Records supplied:

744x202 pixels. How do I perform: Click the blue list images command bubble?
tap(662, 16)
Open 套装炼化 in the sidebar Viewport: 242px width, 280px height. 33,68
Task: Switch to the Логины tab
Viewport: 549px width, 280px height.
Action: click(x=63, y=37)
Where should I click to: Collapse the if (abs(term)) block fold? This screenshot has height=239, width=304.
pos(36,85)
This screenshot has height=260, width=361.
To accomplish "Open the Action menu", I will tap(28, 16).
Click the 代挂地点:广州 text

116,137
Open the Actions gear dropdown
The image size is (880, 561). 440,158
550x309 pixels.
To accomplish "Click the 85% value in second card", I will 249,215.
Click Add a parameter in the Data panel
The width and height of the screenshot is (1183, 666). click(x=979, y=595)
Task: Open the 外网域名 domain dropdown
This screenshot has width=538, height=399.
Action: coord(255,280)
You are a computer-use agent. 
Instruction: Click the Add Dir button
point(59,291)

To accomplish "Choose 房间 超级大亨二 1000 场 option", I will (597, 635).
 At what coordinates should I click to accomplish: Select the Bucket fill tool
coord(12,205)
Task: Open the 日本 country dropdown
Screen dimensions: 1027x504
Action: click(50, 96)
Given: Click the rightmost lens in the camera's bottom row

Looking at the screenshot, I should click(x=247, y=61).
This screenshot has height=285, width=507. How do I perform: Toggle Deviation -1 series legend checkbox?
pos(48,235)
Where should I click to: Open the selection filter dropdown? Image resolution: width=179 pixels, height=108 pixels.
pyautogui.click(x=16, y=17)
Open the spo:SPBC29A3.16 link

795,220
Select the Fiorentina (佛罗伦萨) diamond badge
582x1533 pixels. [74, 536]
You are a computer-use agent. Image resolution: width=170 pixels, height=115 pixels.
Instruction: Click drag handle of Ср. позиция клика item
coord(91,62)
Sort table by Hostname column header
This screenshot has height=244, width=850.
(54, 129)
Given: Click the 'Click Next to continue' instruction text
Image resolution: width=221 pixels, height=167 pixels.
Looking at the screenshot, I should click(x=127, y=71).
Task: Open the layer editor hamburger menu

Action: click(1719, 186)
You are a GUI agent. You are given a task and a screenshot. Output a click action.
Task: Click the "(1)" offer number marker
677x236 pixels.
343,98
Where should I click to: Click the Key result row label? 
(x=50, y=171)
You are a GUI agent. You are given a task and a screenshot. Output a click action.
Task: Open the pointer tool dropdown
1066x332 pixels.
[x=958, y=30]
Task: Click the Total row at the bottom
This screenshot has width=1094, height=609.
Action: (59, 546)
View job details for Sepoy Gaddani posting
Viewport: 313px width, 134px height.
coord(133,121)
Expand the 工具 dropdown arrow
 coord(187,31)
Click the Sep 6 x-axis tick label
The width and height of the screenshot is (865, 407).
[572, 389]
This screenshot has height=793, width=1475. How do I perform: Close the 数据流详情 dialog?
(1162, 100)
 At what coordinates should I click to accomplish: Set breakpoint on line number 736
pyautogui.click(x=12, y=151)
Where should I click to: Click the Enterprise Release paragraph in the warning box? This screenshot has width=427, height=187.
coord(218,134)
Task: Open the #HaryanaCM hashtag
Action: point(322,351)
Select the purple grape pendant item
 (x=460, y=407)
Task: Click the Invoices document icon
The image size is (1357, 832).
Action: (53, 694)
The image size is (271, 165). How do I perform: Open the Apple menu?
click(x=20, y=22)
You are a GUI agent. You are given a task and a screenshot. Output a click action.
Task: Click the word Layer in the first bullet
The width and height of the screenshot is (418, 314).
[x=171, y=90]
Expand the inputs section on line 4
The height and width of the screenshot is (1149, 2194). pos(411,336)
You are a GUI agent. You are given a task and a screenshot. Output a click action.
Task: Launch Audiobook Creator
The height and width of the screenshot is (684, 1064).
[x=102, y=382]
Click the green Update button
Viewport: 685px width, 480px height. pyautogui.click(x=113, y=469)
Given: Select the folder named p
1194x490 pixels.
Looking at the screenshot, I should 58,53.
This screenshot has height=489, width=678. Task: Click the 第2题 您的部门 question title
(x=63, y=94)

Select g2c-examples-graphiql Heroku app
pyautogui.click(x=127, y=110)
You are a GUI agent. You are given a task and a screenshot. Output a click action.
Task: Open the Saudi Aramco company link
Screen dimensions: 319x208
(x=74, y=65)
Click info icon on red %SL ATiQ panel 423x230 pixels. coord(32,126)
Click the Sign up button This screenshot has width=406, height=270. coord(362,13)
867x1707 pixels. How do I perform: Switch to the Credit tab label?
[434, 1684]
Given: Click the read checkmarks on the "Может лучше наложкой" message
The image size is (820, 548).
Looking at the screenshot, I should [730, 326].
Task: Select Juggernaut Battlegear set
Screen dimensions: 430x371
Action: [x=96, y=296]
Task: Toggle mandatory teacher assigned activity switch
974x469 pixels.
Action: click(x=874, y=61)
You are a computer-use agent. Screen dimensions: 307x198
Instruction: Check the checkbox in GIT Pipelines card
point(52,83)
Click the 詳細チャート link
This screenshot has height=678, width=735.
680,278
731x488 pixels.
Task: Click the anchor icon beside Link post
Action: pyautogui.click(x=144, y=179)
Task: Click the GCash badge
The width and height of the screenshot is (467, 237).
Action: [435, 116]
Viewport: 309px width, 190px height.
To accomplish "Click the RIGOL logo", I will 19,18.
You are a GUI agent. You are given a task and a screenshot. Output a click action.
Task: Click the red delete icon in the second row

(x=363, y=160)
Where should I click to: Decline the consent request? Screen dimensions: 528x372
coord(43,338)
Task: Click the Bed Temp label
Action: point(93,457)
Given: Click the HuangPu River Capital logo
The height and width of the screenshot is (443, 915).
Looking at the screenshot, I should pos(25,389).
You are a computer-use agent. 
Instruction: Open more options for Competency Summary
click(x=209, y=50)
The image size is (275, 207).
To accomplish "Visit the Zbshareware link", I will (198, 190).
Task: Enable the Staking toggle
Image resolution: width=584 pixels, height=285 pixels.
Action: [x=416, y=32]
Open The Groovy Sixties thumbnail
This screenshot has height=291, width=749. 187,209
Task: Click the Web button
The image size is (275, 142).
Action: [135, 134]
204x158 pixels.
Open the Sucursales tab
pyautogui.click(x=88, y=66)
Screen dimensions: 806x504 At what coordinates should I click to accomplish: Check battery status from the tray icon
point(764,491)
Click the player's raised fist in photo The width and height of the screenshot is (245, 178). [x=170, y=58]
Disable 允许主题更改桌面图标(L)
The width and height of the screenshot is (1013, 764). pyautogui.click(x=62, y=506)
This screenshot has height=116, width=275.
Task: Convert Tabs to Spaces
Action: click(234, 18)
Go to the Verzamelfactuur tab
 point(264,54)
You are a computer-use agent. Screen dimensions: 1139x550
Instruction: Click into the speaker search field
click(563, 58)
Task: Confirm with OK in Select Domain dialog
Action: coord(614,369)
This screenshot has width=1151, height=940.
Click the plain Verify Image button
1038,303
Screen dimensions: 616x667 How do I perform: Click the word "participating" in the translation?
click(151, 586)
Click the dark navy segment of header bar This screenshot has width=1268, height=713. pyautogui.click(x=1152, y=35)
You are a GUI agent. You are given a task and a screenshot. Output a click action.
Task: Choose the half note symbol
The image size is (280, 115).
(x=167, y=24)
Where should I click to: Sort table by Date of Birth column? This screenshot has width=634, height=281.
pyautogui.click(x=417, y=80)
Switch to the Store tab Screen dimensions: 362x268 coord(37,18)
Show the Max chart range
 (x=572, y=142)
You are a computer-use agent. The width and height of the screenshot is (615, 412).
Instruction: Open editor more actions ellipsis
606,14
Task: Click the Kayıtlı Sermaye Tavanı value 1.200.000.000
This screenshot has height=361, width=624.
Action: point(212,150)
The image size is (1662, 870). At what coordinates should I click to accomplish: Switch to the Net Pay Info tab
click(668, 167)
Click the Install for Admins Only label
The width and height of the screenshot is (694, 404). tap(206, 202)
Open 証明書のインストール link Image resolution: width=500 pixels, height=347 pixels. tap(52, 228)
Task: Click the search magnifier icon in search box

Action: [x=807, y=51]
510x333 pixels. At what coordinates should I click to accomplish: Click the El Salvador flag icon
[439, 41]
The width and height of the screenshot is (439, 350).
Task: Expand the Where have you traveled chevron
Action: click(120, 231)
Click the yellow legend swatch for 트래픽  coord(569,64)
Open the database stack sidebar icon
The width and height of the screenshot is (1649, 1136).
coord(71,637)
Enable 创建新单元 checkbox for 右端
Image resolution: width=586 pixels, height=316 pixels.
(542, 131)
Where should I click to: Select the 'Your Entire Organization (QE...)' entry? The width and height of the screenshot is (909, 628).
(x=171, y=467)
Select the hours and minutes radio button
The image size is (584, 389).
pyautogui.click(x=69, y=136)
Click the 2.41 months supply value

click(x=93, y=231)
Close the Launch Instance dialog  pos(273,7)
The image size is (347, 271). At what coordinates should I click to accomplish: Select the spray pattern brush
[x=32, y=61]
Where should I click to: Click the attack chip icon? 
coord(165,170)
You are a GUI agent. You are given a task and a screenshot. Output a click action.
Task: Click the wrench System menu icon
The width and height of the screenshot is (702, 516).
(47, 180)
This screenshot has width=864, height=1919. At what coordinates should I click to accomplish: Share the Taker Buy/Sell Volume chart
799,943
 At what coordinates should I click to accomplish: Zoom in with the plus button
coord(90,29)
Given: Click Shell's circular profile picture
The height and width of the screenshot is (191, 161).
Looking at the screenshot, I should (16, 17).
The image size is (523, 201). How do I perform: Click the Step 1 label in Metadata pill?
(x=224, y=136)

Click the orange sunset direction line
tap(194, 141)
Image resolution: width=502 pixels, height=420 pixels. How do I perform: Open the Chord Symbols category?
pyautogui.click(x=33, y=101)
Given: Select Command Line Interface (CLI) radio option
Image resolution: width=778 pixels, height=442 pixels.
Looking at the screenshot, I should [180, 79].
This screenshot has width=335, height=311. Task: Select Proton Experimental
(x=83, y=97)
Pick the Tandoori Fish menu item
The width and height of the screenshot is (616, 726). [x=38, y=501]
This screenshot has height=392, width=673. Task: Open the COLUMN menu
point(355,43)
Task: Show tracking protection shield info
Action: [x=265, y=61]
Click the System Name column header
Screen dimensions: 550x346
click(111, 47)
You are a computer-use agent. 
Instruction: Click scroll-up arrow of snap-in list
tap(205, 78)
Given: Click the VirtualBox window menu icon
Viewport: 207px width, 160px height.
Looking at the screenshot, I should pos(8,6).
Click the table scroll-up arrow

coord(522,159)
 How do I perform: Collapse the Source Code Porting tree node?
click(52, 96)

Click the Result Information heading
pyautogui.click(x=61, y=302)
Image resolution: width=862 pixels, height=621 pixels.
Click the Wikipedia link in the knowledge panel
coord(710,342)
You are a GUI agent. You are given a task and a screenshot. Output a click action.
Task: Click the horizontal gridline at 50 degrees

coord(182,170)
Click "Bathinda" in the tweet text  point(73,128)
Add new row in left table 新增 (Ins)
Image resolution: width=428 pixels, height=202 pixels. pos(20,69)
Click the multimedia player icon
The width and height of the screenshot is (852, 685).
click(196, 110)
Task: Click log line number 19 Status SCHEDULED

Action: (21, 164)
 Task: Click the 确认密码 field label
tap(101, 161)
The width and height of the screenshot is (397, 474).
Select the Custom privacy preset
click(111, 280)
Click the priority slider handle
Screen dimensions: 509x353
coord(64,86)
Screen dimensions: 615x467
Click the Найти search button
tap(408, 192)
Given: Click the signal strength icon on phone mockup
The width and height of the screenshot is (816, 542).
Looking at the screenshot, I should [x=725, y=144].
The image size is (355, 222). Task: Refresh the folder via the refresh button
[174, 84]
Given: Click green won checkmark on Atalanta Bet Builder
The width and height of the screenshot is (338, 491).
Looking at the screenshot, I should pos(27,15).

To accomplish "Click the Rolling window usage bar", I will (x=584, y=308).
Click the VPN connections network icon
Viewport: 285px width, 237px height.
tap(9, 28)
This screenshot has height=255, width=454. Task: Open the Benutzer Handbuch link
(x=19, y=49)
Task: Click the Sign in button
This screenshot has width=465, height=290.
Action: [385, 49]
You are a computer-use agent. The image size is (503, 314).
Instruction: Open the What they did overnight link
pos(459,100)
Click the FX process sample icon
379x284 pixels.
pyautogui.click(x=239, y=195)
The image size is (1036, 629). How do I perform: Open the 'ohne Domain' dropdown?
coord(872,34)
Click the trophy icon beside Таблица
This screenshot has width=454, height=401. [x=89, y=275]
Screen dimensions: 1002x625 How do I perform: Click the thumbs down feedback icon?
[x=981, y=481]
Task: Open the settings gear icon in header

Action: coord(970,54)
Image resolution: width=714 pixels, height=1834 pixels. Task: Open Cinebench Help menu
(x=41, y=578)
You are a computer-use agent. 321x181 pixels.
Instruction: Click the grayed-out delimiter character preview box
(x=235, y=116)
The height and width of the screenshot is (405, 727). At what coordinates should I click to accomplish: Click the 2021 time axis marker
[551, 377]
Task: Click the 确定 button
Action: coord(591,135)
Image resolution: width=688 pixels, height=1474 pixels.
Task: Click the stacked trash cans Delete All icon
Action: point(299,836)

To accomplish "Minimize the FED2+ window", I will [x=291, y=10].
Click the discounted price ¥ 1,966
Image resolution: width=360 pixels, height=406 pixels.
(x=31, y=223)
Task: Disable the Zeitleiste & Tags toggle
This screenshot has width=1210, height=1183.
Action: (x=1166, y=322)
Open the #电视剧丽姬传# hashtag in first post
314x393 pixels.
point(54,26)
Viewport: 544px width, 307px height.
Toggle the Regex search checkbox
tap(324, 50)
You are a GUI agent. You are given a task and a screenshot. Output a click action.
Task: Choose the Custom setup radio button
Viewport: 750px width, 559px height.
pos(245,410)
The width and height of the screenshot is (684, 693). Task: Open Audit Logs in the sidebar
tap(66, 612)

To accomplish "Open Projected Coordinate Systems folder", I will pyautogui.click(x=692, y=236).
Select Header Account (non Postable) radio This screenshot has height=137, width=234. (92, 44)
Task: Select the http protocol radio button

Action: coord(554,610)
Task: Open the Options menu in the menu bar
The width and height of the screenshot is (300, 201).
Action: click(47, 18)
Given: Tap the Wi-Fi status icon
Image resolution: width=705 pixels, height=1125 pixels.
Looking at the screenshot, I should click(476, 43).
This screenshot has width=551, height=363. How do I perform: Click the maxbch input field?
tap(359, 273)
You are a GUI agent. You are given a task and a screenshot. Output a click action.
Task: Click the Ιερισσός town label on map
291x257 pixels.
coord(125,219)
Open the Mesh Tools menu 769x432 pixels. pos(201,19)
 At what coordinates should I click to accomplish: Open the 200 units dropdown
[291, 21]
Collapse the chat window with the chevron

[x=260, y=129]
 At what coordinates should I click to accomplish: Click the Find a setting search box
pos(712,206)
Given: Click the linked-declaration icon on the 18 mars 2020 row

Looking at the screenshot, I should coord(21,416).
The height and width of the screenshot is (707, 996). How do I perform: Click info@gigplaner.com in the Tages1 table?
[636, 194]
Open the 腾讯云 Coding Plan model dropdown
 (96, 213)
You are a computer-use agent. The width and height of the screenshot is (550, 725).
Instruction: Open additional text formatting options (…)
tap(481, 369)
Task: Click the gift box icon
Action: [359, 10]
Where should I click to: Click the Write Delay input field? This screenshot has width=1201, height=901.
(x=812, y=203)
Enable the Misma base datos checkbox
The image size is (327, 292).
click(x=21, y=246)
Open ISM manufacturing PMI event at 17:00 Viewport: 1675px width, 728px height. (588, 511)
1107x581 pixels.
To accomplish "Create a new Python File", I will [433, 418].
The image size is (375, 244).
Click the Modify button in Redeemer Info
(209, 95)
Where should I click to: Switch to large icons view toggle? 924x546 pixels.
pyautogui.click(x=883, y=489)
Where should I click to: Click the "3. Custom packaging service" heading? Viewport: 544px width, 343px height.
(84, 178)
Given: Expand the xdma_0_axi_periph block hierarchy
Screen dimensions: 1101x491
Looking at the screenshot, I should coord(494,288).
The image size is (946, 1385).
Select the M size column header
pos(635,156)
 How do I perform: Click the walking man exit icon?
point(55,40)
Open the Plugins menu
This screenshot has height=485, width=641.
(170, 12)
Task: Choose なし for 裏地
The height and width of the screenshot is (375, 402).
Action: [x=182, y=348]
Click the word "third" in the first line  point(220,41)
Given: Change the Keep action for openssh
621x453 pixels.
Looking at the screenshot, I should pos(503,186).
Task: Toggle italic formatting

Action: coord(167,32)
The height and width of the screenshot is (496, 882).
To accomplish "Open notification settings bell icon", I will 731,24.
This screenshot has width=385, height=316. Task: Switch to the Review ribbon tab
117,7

What is being asked:
In the listing above, find the line with "How do I perform: Click the walking" and the line with "The height and width of the screenshot is (496, 882).". Output those two lines and every line between them, exactly as written.

Your response:
 How do I perform: Click the walking man exit icon?
point(55,40)
Open the Plugins menu
This screenshot has height=485, width=641.
(170, 12)
Task: Choose なし for 裏地
The height and width of the screenshot is (375, 402).
Action: [x=182, y=348]
Click the word "third" in the first line  point(220,41)
Given: Change the Keep action for openssh
621x453 pixels.
Looking at the screenshot, I should pos(503,186).
Task: Toggle italic formatting

Action: coord(167,32)
The height and width of the screenshot is (496, 882).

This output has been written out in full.